La route suit pratiquement le cours du Mékong qui sert, la majorité du temps, de frontière entre le Laos et la Thaïlande, et ce, sur des centaines de kilomètres. Nous roulons plein Sud avec pour point de mire Veun Kahn, le poste frontière lao qui devrait nous permettre d’accéder au Cambodge (différentes infos contradictoires circulent sur la possibilité de passer d’un pays à l’autre par cette route, et c’est donc dans le doute que nous avançons). Mais notre chemin va toutefois être ponctué de petits détours touristiques agréables, malgré la moyenne kilométrique journalière importante que nous nous imposons. Il faut dire que le Laos regorge de sites touristiques qui justifieraient un voyage beaucoup plus long.

 

Un détour vers l’un de ces sites, nous fait grimper en altitude et retrouver un peu de fraicheur dont on avait oublié jusqu’à l’existence. Tout comme pour les hommes armés qui réapparaissent tout au long de la route, un peu comme en Amérique centrale. Nous avions perdu l’habitude… Entourées de plantations de café et de thé, les deux chutes d’eau les plus hautes du pays se jettent dans la jungle inaccessible que nous dominons. La route est belle. Le trafic de plus en plus fluide. Seuls les animaux qui vivent le long et sur la chaussée font dégringoler notre vitesse tout en nous faisant zigzaguer continuellement. Notre prochaine halte se situe de l’autre côté du fleuve. Les ponts sont très rares à enjamber le Mékong. Pour rejoindre Champasak, sur la rive droite, il nous faut prendre un bac. Encore un de ces engins flottants qui de prime abord n’engagent qu’une confiance très modérée. Pensez un peu : un pont fait de planches en plus ou moins bon état posé sur trois coques de récupération. Le système « D » n’est pas une particularité française. Loin de là ! Mais le problème, c’est qu’ici, çà ne fonctionne pas à tous les coups. Pour témoin, notre traversée. Bon, nous n’avons pas chaviré pendant la traversée, le voyage ne s’est heureusement pas terminé ici la moto au fond du Mékong, mais il a quand même fallut trois quarts d’heure à notre embarcation pour quitter le rivage. Dans un souci de rentabilité maximum, le responsable a fait embarquer un camion de trop. Résultat, une coque repose sur le fond et le moteur n’est pas assez puissant pour dégager l’ensemble.
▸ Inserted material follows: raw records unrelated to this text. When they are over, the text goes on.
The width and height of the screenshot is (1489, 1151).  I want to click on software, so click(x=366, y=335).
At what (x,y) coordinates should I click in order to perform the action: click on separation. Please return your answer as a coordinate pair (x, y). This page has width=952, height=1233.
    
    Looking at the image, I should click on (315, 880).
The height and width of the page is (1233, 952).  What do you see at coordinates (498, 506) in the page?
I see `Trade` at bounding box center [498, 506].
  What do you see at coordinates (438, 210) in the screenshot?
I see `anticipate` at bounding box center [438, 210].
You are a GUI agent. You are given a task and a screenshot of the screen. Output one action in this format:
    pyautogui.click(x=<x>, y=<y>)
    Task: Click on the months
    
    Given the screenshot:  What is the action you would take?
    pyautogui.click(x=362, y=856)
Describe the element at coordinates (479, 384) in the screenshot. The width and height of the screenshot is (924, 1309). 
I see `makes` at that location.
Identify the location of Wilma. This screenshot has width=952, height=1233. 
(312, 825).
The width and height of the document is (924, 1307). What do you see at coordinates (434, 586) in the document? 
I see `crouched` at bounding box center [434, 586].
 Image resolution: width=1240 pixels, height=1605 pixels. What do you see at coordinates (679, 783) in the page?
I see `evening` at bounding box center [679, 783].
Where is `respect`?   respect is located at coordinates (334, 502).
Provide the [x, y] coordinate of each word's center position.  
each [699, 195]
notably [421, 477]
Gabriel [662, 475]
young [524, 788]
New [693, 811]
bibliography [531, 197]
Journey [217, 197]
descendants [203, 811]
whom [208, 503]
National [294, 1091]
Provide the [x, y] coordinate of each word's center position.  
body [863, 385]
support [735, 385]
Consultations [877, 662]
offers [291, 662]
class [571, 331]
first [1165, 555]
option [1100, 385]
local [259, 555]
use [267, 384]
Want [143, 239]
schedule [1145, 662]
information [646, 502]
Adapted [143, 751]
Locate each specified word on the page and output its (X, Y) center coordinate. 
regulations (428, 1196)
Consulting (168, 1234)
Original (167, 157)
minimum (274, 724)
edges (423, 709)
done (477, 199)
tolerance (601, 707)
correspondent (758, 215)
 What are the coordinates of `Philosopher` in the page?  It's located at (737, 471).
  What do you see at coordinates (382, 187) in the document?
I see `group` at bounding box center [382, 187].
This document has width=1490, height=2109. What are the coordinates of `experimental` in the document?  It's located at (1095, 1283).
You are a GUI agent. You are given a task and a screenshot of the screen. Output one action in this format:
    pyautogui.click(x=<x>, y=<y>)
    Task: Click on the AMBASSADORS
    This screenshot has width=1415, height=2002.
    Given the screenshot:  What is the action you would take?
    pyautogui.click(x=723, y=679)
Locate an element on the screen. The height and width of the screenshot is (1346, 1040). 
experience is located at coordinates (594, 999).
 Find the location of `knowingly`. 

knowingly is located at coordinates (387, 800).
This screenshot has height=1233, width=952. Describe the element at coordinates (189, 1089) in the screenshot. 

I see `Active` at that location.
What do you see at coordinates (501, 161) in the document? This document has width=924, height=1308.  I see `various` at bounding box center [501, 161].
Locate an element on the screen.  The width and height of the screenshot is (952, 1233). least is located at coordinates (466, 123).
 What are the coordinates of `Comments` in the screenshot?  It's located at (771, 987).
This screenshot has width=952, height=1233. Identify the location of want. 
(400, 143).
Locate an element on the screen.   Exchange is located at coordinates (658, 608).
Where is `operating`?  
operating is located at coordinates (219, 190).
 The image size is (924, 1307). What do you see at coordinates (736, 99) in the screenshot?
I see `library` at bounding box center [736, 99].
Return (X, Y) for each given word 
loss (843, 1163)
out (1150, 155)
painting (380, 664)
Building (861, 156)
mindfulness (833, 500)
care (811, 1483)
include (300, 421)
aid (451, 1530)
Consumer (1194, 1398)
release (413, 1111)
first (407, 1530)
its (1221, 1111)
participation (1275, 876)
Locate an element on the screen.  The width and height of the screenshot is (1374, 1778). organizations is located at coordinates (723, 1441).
Il faudra un deuxième « navire » pour nous dégager de cette mauvaise passe.

 

Mais alors, pourquoi s’entêter à aller de l’autre côté ? Simplement parce que Champasak est le petit village qui sert de point de base pour aller visiter un site inscrit au patrimoine mondial : Wat Phou, vestiges de la civilisation Khmer.

 

Le site se trouve au pied et à flanc d’une colline. Il faut escalader de hautes marches en plus ou moins bon état pour rejoindre les monuments les plus hauts, encombrés de végétation. De nombreux cerclages ou étais empêchent les bâtiments de s’écrouler. La chaleur est aussi intense que l’effort exigé pour savourer, du haut du site, le panorama qui se déroule à nos pieds. Les monuments avec de vastes bassins, le village, les rizières, et là-bas, tout au fond, le Mékong. Quelques bonzes se baladent, « enveloppés » de leur toge safran, à travers les ruines comme de furtifs rayons de soleil.

 

Après l’effort, une assiette de riz accompagnée de quelques légumes avalés dans une gargote au bord de la route et en compagnie de trois jeunes français en balade dans la région prend des allures de repas gastronomique.

 

Nous pensions que le Mékong était navigable sur toute sa longueur. Les chutes de Pha Peng sont là pour nous prouver le contraire. On les appelle ici « les chutes du Niagara du Laos ».

 

A force de rouler, nous arrivons en fin d’après midi au poste frontière. Si nous y avons la confirmation que nous pouvons bien rejoindre le Cambodge par cette route, il s’avère aussi qu’il n’y a ici aucun hébergement pour cette nuit qui arrive, sans plus de bureau de change pour y transformer nos kips en riels. De plus, il n’est pas question de franchir une frontière en fin de journée. Ne sachant jamais combien de temps vont prendre les formalités et ne sachant pas ce que nous allons trouver de l’autre côté, nous rebroussons chemin. Nos kips, qui ne valent strictement rien hors du Laos, vont nous permettre de nous loger et manger ce soir dans un « resort de luxe ». Une jolie chambre dans un bungalow en bordure du Mékong pour l’équivalent de 25 US $. Ce n’est pas tous les jours !

 

Les formalités ont été très rapidement expédiées. Nous sommes au Cambodge. Le paysage est désolé, dévasté. La route déserte. Il ne reste plus rien des forêts surexploitées si ce n’est d’énormes souches retournées au milieu d’un sol labouré. Un paysage d’apocalypse d’après guerre. Il faut attendre d’avoir parcouru deux cent kilomètres de plus, pour retrouver un peu d’humanité. Les maisons en bois du Laos sont remplacées ici par des cabanes construites avec des matériaux de récupération. Nous avons encore franchi une étape dans la pauvreté. Paradoxalement, la gentillesse des gens que nous rencontrons est encore plus évidente. Plus loin, les rizières refont leur apparition. Le paysage parait plus maitrisé, les motos aussi refont leur apparition. Elles semblent remplacer les camions tellement leurs chargements sont impressionnants autant qu’hétéroclites. Par exemple, des jeunes à moto transportent tous les jours, et sur une cinquantaine de kilomètres, des planches de 6 mètres ou autres madriers et poutres.

 

Nous nous souviendrons longtemps de notre arrivée à Phnom Penh. La petite route étroite et défoncée qui longe le Tonlé Sap, avant que celui-ci ne se jette dans le Mékong, en plus d’être encombrée, laisse à penser que nous nous sommes trompés de direction au dernier croisement. Ce n’est quand même pas là, la route principale d’accès à la capitale ?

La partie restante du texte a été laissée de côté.